--- Available data ---

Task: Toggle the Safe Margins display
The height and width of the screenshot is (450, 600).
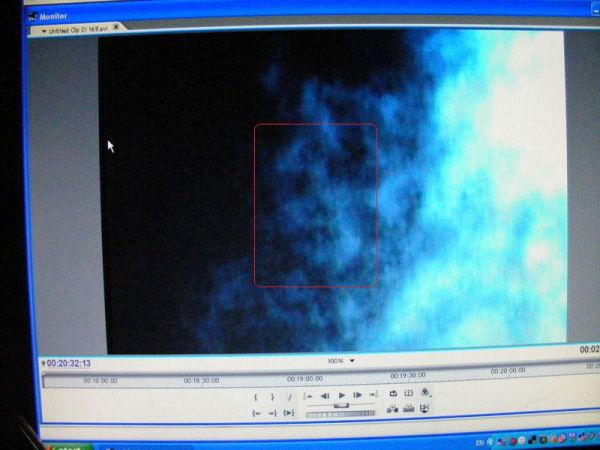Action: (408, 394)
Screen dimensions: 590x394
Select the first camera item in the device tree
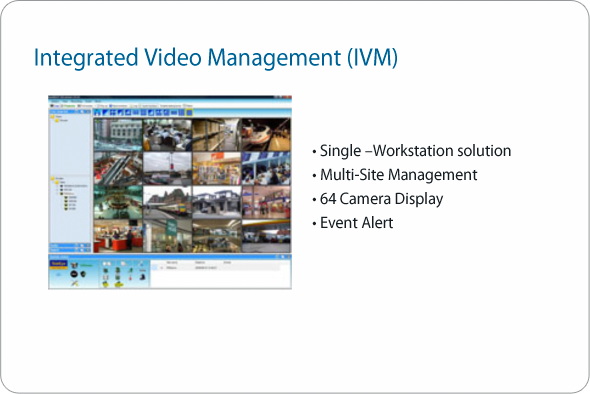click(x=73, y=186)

...

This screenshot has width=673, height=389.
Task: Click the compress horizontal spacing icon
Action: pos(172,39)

...

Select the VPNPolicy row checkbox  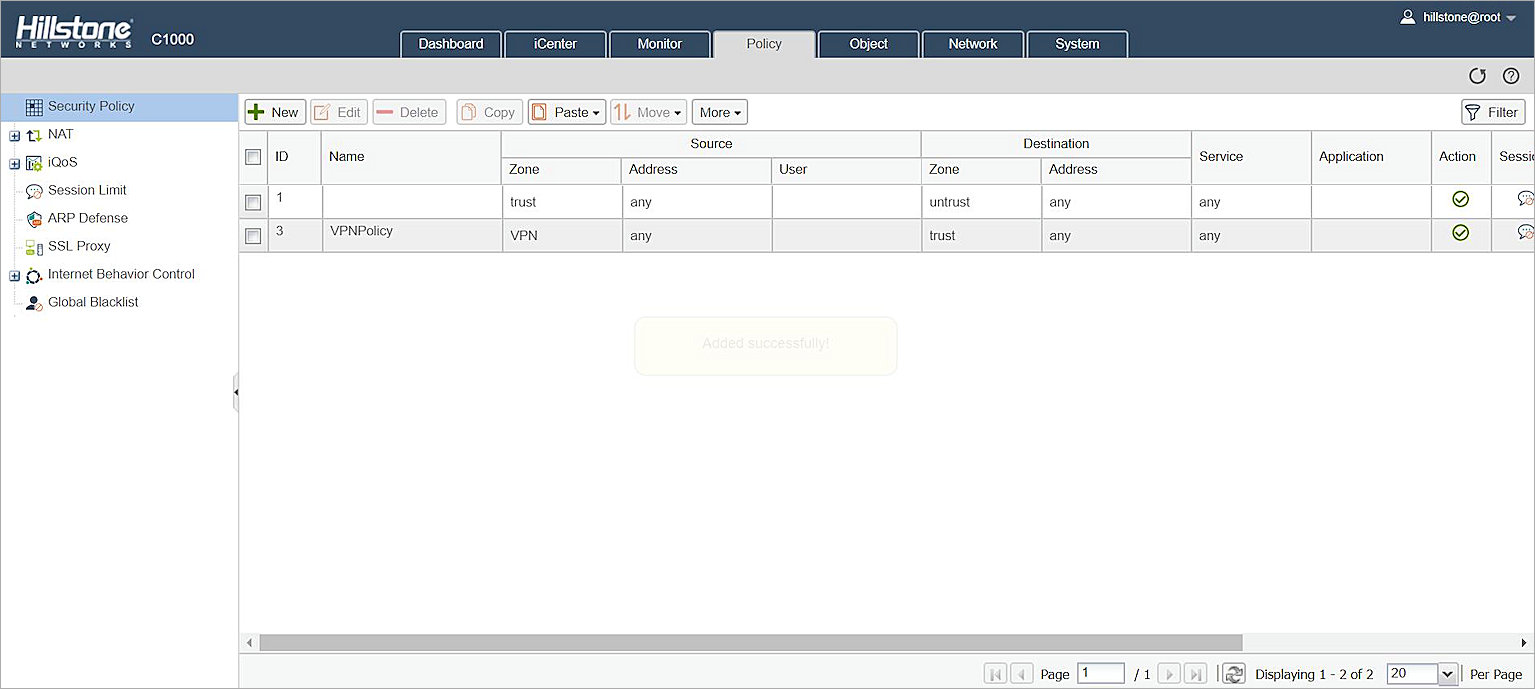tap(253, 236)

--- Task directions ---
Locate each line in the entries above that contains the string "width" and copy those lines out in full. Case counts.

--- Exercise output ---
The height and width of the screenshot is (450, 600).
This screenshot has width=673, height=389.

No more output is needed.